## DOCUMENT TEXT
* Begin *

Review by Wallace Wyss

When they throw around that phrase "pioneer in the auto industry" you can hardly get more pioneering in design than Harley Earl, not only a giant in the industry in America but at 6'6" a giant of a man. America’s car industry developed differently from that in Europe, England and Japan. We got hooked early on the three-year model change, what came to be called “Planned Obsolescence” and this book is about the genius that invented that. 

Before Earl came along, engineers developed a car and little thought was given toward making attractive shapes. Designers were thought of as "sissies" and engineers commanded the look of the product.

This book is not only about Harley Earl but there’s a good bit of Earl family history before you get to the auto business, such as how Earl’s forbearers were actual pioneers in that they came to California from the East in a covered wagon, enduring attacks by wild Indians and the like.

Earl’s first business was joining his father making custom wagons in the center of Hollywood, CA just as the movie business was born. When cars came along, he and his father would make custom cars for movie stars. Out in Detroit, they heard about him and a founder of GM, Alfred Sloan, came out, interviewed him and hired him to be GM’s first director of styling, a position which did not previously exist in Detroit.

Earl liked airplanes so much, two of the three Firebrid gas turbine cars were more like planes than cars.

Of course, picking colors for cars, materials and body shapes seemed sort of “sissy” to many in the auto industry but when Earl's choices began to result in booming sales, the critics were quiet. The statistics in the book are astounding. GM quickly passed Ford because Henry Ford was still making Model T’s and still offering them in one color: black. Once GM began to offer different colors and choices in interiors, they began to dominate the American auto industry, leaving Ford in the dust.

* End *

[Entries on target coordinates]
* Begin *

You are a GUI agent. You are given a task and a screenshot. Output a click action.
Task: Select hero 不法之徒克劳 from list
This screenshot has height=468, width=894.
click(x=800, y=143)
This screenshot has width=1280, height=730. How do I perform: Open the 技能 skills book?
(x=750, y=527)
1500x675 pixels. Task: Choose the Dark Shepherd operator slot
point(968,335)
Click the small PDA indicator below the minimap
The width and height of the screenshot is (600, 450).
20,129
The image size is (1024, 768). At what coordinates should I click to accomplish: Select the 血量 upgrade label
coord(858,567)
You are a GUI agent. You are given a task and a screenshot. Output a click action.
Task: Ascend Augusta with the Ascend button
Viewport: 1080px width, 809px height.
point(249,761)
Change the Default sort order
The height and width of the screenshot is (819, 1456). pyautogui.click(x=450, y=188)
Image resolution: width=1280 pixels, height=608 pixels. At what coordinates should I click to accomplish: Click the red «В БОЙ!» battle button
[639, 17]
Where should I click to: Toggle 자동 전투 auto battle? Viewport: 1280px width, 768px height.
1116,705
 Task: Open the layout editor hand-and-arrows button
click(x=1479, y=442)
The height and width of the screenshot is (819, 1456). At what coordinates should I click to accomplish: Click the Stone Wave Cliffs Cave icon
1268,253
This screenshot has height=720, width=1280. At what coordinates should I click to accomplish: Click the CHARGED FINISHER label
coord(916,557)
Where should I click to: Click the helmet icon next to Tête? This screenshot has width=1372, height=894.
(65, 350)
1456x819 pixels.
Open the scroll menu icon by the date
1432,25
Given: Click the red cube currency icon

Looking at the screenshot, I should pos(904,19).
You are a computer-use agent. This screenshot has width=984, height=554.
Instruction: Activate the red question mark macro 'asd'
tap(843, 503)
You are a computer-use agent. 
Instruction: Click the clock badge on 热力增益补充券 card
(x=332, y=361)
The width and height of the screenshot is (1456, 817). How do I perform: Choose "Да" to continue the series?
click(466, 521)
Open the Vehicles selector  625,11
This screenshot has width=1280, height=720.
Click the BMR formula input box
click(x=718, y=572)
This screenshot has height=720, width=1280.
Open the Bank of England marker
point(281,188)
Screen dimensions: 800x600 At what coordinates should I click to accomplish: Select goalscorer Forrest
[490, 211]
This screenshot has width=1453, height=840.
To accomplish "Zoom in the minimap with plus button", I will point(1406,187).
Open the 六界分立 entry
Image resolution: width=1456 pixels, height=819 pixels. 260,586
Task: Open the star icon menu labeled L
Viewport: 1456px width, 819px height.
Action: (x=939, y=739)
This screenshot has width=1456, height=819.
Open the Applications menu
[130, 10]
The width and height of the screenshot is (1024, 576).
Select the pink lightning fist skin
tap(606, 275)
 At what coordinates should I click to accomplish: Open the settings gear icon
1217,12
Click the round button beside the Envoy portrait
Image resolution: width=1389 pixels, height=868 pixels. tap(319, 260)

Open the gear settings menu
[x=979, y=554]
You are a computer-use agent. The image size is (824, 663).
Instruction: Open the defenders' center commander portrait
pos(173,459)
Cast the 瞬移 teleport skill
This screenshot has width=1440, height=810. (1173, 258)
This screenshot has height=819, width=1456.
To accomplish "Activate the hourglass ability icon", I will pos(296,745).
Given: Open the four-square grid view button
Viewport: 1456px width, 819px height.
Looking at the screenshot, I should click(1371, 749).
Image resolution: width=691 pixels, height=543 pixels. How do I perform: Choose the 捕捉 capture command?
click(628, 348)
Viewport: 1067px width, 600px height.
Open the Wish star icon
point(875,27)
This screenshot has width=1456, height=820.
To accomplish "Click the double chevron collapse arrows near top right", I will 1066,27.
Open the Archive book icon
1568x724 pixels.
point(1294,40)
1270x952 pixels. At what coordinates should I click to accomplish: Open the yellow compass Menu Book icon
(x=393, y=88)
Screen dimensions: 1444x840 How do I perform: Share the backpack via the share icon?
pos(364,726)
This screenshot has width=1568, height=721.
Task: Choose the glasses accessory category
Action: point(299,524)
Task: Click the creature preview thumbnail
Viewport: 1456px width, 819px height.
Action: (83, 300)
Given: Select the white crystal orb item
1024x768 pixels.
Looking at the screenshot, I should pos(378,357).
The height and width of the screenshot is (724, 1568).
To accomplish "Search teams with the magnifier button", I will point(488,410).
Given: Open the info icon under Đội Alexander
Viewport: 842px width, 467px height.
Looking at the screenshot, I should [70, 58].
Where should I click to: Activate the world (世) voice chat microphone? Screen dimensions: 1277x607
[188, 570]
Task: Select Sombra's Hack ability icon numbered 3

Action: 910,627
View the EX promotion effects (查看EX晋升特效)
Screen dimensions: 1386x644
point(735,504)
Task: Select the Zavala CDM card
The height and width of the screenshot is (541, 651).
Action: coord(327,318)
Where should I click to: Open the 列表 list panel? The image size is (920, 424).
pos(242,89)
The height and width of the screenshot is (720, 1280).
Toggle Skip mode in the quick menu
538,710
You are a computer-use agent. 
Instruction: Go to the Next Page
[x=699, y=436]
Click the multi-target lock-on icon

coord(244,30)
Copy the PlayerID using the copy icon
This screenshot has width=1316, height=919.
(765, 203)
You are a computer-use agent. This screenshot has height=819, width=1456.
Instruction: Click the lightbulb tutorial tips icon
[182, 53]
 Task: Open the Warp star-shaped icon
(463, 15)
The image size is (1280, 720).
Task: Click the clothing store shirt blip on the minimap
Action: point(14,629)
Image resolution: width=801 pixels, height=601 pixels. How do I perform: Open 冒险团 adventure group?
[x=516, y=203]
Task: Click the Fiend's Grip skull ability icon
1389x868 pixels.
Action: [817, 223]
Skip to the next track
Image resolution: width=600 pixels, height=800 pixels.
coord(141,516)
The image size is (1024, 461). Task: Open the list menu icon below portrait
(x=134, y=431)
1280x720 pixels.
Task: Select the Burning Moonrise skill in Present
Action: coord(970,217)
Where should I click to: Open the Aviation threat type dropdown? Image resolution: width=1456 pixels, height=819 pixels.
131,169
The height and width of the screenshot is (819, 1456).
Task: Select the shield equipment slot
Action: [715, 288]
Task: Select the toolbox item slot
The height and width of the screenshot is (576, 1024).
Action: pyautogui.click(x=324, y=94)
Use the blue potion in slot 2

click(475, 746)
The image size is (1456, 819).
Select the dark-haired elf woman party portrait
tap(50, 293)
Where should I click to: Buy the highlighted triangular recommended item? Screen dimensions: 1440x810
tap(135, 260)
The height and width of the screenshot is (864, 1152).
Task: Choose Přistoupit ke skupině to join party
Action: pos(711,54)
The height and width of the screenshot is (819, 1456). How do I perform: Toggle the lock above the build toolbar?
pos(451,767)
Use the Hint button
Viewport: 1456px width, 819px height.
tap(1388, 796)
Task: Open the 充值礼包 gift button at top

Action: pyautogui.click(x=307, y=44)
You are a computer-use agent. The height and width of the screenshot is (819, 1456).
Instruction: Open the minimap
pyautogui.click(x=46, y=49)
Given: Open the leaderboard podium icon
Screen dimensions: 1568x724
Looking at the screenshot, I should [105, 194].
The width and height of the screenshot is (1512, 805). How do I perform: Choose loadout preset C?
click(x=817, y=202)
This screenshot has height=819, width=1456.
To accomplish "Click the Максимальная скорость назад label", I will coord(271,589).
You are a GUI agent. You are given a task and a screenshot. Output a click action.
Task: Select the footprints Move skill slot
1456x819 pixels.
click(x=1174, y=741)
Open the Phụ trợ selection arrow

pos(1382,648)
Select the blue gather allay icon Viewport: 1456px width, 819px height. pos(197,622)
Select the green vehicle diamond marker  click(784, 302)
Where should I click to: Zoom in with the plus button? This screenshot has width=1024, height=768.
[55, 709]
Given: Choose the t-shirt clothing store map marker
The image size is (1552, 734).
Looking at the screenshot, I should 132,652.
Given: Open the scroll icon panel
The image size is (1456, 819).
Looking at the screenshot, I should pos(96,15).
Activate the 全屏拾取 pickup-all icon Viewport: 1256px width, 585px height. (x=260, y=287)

* End *

## EXERCISE SET
• a. Answer these questions about the Harley Earl review:
(i) How tall was Harley Earl?
(ii) Which GM founder interviewed Earl and hired him?
(iii) In what one color was Henry Ford still offering the Model T?
• b. Print the passage of the Harley Earl review from "This book is not" to "and the like.", reproducing it word for word.

## IN RESPONSE
• a.
(i) 6'6"
(ii) Alfred Sloan
(iii) Black

• b.
This book is not only about Harley Earl but there’s a good bit of Earl family history before you get to the auto business, such as how Earl’s forbearers were actual pioneers in that they came to California from the East in a covered wagon, enduring attacks by wild Indians and the like.